Davalı sigortanın sorumluluğu ancak kendi sigortalısının kusuruna isabet eden miktarla sınırlı ise de; somut olayda, dava dışı sigortalı sürücü ile dava dışı hayvan otlatan şahıs davaya konu zarardan müştereken ve müteselsilen sorumlu olup, davacı tarafından kusura dayalı dava açılmamış olmasına göre davalı sigorta şirketinin ise sigortalı sürücünün zararından sorumlu olması nedeniyle verdiği zarardan da dolayısıyla müştereken ve müteselsilen sorumlu olduğunun kabul edilmesi gerekir.
Açıklanan nedenlerle, usul ve yasaya uygun olarak verilen ilk derece mahkemesi kararına karşı davalı sigorta vekilinin istinaf başvurusunun HMK’nın 353/1-b-1 maddesi gereğince esastan reddine dair aşağıdaki hüküm kurulmuştur.

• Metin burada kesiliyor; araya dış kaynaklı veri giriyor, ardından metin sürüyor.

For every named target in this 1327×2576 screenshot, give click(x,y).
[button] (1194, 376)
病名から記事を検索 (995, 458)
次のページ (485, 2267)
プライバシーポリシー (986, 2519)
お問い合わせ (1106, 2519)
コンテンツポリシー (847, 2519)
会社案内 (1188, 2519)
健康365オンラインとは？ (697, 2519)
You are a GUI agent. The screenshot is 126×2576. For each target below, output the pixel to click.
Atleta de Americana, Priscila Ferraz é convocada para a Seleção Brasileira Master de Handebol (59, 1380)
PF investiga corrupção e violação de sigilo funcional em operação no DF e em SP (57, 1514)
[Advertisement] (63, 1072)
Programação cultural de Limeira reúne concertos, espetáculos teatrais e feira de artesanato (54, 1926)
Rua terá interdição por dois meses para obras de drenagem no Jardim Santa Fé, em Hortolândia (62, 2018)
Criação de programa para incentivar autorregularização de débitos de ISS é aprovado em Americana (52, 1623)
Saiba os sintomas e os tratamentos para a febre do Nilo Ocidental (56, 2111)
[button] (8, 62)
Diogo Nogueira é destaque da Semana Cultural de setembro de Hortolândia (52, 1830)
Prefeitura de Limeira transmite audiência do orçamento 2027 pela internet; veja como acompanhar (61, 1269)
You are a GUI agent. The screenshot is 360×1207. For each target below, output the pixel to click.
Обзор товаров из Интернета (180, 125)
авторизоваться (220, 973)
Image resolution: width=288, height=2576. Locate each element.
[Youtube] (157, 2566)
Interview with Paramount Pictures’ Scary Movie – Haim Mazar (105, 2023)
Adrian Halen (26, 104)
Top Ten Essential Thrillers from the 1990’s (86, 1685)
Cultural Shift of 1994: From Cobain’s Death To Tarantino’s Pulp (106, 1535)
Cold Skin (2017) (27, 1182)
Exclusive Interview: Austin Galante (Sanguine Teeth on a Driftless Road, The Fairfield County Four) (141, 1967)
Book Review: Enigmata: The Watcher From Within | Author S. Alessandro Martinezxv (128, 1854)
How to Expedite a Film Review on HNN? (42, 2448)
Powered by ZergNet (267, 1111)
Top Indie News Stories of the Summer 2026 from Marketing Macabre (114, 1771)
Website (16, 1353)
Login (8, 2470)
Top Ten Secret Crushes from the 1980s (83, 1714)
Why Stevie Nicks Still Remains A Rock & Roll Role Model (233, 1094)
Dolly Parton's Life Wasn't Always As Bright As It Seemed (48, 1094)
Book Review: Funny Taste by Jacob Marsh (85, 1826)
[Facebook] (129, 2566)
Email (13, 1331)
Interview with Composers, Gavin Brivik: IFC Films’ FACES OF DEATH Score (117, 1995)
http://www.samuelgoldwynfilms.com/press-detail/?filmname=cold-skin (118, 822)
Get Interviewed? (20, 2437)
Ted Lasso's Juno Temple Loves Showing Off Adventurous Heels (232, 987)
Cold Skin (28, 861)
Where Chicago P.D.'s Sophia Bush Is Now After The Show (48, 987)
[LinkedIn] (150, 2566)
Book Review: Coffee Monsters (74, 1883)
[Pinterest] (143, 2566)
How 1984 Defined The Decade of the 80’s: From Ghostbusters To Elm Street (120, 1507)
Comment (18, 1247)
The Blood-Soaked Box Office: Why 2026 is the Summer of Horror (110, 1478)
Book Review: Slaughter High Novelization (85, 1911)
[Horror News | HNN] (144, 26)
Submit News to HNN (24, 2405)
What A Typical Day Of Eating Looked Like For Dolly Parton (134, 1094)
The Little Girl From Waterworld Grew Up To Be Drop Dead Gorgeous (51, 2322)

HÜKÜM : Gerekçesi yukarıda izah edildiği üzere;
1-Davalı ... Sigorta AŞ vekilinin istinaf başvurusunun Hukuk Muhakemeleri Kanunu'nun 353/1-b.1. maddesi gereğince ESASTAN REDDİNE,
2-Harçlar Kanunu gereğince alınması gereken 5.374,14 -TL istinaf karar harcından peşin alınan 1343,53-TL harcın mahsubu ile bakiye 4.030,61-TL harcın davalıdan alınarak hazineye gelir kaydına,
3-Davalı tarafça yapılan istinaf yargılama giderlerinin üzerinde bırakılmasına,
4-Gider avansından artan kısım varsa karar kesinleştiğinde davalıya iadesine,
5-Karar tebliği, kesinleştirme, harç tahsil ve gider avansı iade işlemlerinin ilk derece mahkemesince yerine getirilmesine,
Dair, dosya üzerinde yapılan inceleme sonunda, HMK.nın 362/1-a maddesi uyarınca KESİN olmak üzere 12/04/2023 tarihinde oy birliği ile karar verildi.

Başkan
Üye
Üye
Katip

* Bu belge, 5070 sayılı Kanun hükümleri gereğince elektronik imza ile imzalanmıştır.